(Beginning of RECORDS FOR THE EXERCISE)
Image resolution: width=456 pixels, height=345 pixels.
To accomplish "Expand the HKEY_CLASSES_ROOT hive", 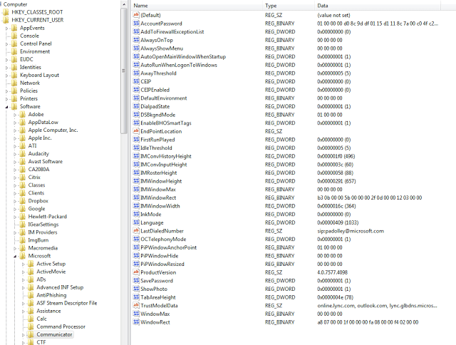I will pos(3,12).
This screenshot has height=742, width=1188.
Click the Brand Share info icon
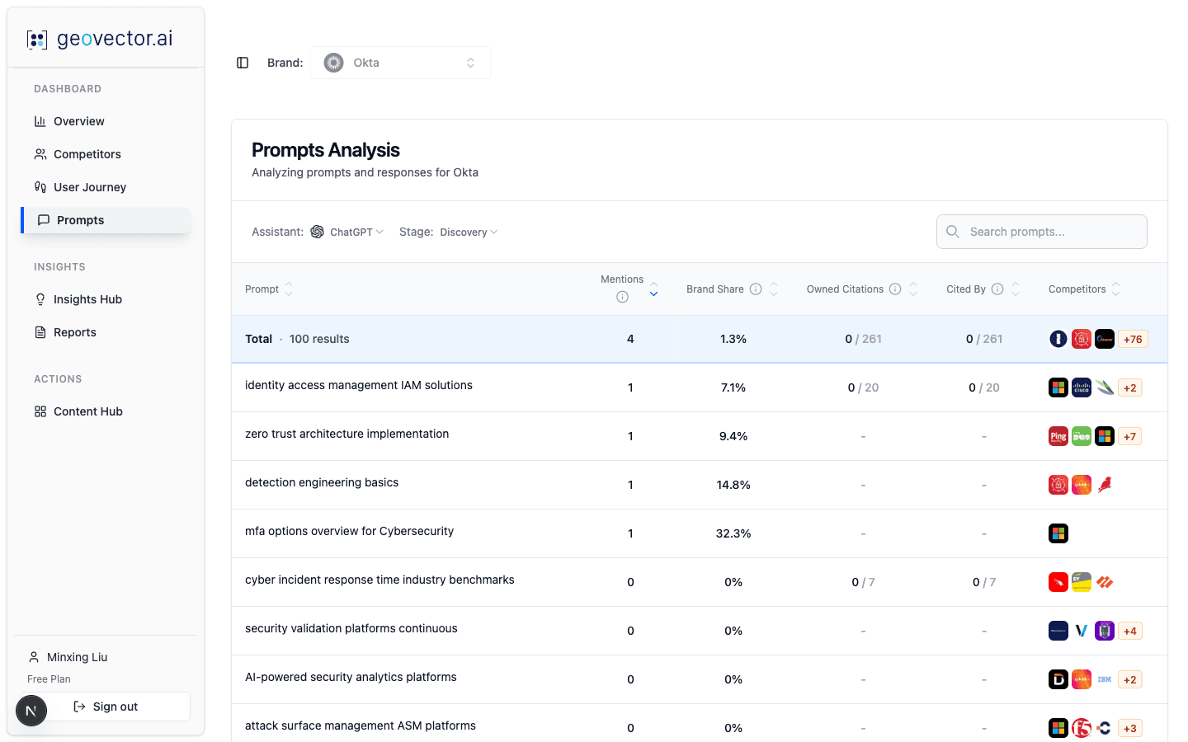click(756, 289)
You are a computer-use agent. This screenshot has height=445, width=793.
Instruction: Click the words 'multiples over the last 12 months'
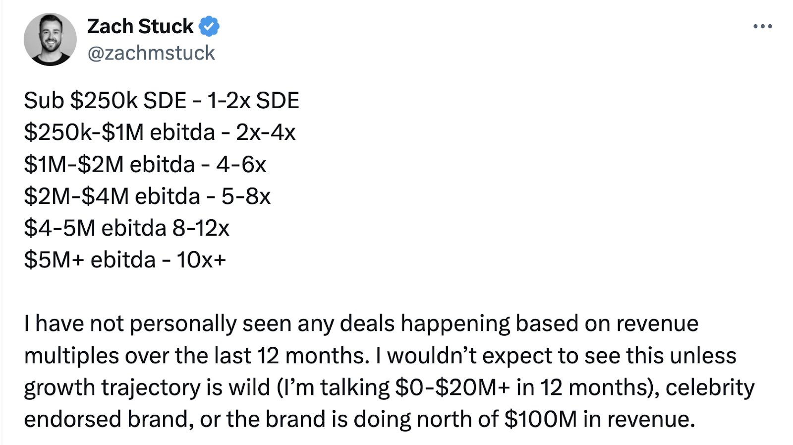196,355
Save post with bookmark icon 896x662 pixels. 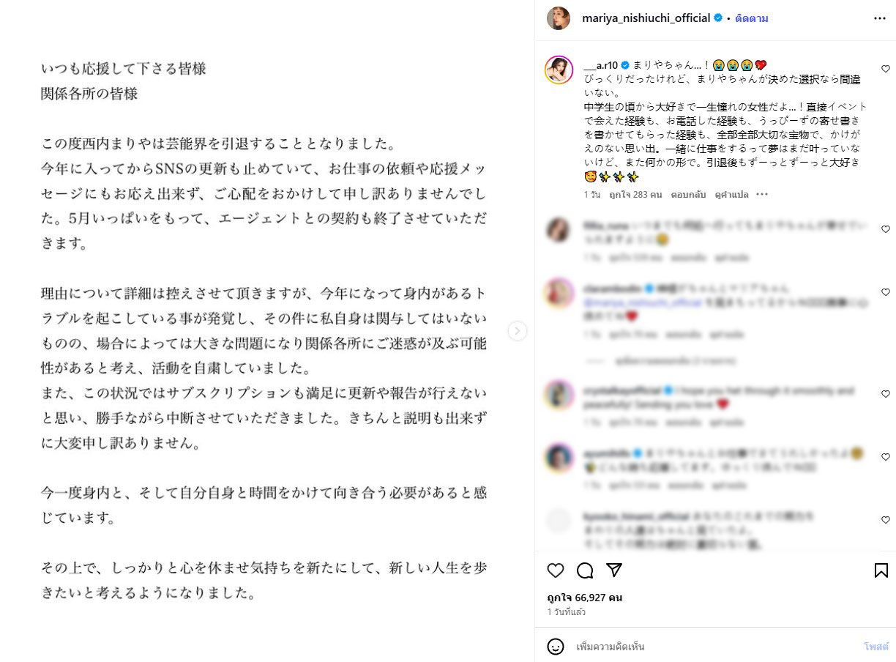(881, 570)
(End of RECORDS FOR THE EXERCISE)
TASK ITEM
Wherever the string "width" appears in the data above, copy the line it sits in.

SOLUTION TO THIS PROBLEM
Image resolution: width=456 pixels, height=345 pixels.
This screenshot has height=742, width=1188.
You are a computer-use agent. This screenshot has height=445, width=793.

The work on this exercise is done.